Sur de l'eau, mes doigts dessinent des entrelacs d'ondes et de cibles imaginaires, qui survivent à peine quelques fractions de seconde avant de laisser la place à un brouillage apparemment aléatoire de la surface de l'eau.
Sur le sable, mes doigts creusent des sillons nets et profonds, comme des entailles portées à la Terre par des griffes gigantesques.
Sur la poussière, mes doigts dégagent de longs sillons lisses et brillants qui dégagent des nuages de minuscules particules brillant dans la lumière.

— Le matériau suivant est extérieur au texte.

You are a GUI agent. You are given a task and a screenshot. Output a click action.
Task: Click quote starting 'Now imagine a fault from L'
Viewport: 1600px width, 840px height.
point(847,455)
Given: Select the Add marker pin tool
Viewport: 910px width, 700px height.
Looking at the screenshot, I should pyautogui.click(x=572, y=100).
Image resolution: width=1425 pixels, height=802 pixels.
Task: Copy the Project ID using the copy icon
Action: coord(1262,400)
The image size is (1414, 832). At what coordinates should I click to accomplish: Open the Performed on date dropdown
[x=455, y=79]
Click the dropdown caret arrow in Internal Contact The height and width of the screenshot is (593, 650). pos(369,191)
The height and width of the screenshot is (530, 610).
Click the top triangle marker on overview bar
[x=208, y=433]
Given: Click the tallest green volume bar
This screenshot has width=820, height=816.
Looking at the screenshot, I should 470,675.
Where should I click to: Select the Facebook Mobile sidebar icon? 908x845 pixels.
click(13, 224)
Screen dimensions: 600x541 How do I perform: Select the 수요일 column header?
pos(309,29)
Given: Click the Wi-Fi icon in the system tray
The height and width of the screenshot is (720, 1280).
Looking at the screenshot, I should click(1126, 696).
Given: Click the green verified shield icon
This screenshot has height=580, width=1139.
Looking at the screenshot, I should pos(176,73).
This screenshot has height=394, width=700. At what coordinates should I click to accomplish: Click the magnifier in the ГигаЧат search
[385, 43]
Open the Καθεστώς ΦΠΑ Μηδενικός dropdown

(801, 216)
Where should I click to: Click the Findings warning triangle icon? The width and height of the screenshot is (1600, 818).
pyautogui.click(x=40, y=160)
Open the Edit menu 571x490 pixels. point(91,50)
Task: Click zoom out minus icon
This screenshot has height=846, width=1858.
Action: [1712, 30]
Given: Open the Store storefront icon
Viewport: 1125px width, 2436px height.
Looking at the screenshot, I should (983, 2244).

Sur le miel, mes doigts s'enfoncent lourdement et goulûment et déforment les reflets ambrés de la lumière.
Sur la vitre humide, mes doigts dégagent les petites gouttes et les replacent par une traînée mate et légèrement graisseuse qui paraît grossière cernée par la complexité joyeuse et brillante des gouttelettes.
Sur l'écran de mon ordinateur, mes doigts génèrent de magnifiques arc-en-ciels irisés concentriques qui apparaissent avec un léger retard.
Sur la fourrure douce et artificillement parfaite des peluches, mes doigts dessinent des vallons de hautes herbes et un jeu d'ombres fugace et subtil qui laisse deviner l'écrasement des poils.
Sur ta peau, mes doigts laissent une trace inexistante, ni buée, ni trace, ni rien qu'un influx électrique au coeur de la chair, rien qu'une sensation, rien qu'un désir, rien qu'une impression, rien qu'une suggestion, rien qu'une idée, rien qu'une pensée fugace, rien qu'une pensée oubliée, rien qu'une frustration, rien que moi.
Moi, ce n'est vraiment pas grand chose.
Moi, ce n'est qu'une petite, une toute petite déception.
Après tout, il y a bien un petit doigt, et lui aussi ne sert à rien.